━━ DATA SUPPLIED

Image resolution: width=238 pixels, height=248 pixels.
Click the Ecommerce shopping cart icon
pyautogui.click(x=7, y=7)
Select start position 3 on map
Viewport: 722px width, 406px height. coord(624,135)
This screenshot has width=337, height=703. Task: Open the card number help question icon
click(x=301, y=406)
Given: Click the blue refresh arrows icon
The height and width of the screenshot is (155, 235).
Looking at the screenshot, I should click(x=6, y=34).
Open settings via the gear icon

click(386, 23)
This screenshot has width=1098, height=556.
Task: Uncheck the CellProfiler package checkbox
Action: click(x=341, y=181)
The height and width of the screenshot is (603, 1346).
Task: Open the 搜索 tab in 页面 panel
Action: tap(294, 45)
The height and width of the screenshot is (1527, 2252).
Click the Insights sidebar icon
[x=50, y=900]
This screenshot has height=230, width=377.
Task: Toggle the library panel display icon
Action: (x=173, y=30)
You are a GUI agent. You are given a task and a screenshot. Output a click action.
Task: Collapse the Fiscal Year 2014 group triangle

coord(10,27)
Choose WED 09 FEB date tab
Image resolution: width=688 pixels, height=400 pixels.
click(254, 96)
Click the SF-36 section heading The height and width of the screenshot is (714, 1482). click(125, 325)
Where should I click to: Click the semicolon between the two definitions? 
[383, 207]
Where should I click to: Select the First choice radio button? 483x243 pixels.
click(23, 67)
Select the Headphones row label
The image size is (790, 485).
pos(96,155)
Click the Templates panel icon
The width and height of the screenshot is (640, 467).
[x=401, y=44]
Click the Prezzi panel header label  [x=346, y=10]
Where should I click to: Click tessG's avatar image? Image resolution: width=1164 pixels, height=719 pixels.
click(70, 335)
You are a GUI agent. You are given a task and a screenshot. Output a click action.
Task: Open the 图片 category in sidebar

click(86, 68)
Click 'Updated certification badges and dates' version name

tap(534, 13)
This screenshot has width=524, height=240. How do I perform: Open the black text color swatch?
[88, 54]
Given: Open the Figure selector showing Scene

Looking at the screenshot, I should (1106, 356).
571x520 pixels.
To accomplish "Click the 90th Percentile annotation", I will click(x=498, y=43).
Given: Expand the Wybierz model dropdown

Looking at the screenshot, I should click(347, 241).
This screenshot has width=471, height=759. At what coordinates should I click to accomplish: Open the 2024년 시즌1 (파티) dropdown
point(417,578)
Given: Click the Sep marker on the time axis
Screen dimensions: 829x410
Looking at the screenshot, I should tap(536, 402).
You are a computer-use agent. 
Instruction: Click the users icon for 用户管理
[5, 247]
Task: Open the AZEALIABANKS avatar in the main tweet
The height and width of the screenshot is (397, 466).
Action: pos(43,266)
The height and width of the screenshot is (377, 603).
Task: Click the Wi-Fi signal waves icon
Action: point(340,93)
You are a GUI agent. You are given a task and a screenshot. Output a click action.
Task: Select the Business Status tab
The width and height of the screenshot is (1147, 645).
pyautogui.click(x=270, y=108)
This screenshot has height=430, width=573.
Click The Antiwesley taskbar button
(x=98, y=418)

━━━━

# WORK REQUIRED
All lines from the one containing "Click 'Updated certification" down to the final line above are to be restated word for word; leave out the rest.

# ANSWER FOR THIS EXERCISE
Click 'Updated certification badges and dates' version name

tap(534, 13)
This screenshot has width=524, height=240. How do I perform: Open the black text color swatch?
[88, 54]
Given: Open the Figure selector showing Scene

Looking at the screenshot, I should (1106, 356).
571x520 pixels.
To accomplish "Click the 90th Percentile annotation", I will click(x=498, y=43).
Given: Expand the Wybierz model dropdown

Looking at the screenshot, I should click(347, 241).
This screenshot has width=471, height=759. At what coordinates should I click to accomplish: Open the 2024년 시즌1 (파티) dropdown
point(417,578)
Given: Click the Sep marker on the time axis
Screen dimensions: 829x410
Looking at the screenshot, I should tap(536, 402).
You are a computer-use agent. 
Instruction: Click the users icon for 用户管理
[5, 247]
Task: Open the AZEALIABANKS avatar in the main tweet
The height and width of the screenshot is (397, 466).
Action: pos(43,266)
The height and width of the screenshot is (377, 603).
Task: Click the Wi-Fi signal waves icon
Action: point(340,93)
You are a GUI agent. You are given a task and a screenshot. Output a click action.
Task: Select the Business Status tab
The width and height of the screenshot is (1147, 645).
pyautogui.click(x=270, y=108)
This screenshot has height=430, width=573.
Click The Antiwesley taskbar button
(x=98, y=418)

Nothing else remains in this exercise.